Uma nova onda de tempo quente e seco no Paraná e Mato Grosso do Sul está preocupando produtores de milho, ao mesmo tempo em que ocorrem chuvas excessivas em Mato Grosso e Minas Gerais, afirmou nesta segunda-feira a consultoria AgRural.
Na sexta-feira, o Instituto Mato-Grossense de Economia Agropecuária (Imea) já havia alertado sobre as dificuldades que agricultores têm tido para entrar com as máquinas nas lavouras de Mato Grosso devido às precipitações.
O clima também está afetando o plantio da segunda safra de milho, semeada após a colheita da soja.
“Apesar do bom ritmo, o avanço das plantadeiras está prejudicado em Mato Grosso pelo excesso de chuva e no Paraná por falta de umidade – problema que também ocorre no sul de Mato Grosso do Sul e pontos de São Paulo”, destacou a AgRural.
Nesta semana, a maioria dos estados do Centro-Oeste deverá ter chuvas abaixo da média para o período, assim como o Paraná e partes de São Paulo, segundo dados do terminal Eikon, da Refinitiv. Já o Rio Grande do Sul terá mais chuvas, com volumes acumulados acima da média até o próximo sábado.

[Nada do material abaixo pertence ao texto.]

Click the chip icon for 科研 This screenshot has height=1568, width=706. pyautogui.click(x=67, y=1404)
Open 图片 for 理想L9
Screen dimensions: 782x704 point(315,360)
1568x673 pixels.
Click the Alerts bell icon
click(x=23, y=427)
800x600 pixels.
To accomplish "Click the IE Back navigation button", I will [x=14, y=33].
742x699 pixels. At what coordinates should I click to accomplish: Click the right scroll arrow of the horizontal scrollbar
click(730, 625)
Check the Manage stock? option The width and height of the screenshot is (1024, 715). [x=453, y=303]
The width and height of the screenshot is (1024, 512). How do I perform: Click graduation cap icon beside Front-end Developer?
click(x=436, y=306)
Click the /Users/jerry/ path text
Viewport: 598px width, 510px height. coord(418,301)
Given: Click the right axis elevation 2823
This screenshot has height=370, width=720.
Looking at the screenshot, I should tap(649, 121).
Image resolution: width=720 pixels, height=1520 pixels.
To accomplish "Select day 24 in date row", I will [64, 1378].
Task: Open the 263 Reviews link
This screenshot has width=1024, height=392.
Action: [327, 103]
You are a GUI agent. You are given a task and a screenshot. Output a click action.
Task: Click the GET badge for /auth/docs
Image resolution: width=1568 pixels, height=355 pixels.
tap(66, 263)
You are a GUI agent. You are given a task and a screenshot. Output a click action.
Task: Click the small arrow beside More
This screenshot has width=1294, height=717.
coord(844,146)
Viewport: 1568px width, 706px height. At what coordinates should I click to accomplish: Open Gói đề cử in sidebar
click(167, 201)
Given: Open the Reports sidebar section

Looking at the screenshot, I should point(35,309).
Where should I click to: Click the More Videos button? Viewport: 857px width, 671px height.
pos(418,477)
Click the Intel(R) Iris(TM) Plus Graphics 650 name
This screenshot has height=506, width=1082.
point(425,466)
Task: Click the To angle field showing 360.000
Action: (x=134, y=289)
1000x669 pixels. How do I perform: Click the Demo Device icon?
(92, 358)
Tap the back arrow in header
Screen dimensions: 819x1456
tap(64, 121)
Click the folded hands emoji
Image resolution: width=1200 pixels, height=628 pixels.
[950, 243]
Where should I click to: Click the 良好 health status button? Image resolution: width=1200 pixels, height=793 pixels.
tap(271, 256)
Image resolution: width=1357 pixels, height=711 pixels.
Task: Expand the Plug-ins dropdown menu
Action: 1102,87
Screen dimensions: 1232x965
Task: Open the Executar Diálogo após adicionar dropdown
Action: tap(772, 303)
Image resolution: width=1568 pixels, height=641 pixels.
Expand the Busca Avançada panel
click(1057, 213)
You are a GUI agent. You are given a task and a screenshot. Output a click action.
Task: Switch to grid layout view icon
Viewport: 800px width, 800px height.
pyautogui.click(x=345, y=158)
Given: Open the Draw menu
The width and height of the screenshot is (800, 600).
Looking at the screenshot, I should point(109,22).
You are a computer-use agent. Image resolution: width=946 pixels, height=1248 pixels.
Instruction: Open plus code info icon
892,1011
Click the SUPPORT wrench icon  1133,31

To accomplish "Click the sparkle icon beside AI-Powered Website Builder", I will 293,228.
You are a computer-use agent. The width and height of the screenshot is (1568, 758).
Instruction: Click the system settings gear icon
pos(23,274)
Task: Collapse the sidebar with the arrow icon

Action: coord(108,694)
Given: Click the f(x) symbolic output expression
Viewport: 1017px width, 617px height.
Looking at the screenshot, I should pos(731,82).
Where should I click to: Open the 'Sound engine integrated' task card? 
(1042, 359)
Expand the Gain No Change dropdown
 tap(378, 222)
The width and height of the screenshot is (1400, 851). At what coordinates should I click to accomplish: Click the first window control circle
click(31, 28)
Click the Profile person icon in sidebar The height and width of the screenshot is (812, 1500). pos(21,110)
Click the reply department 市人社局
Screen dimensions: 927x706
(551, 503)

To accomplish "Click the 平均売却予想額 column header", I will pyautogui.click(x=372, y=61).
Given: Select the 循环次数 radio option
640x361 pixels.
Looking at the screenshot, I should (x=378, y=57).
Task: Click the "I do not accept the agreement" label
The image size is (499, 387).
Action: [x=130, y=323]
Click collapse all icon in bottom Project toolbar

No caso do milho, até a última quinta-feira, 17, a área estimada para a segunda safra 2022 estava 53% plantada no Centro-Sul do Brasil, contra 24% no mesmo período do ano passado, de acordo com a AgRural.
A colheita da safra 2021/22 de milho verão está feita em 29% da área do Centro-Sul, ante 22% um ano atrás.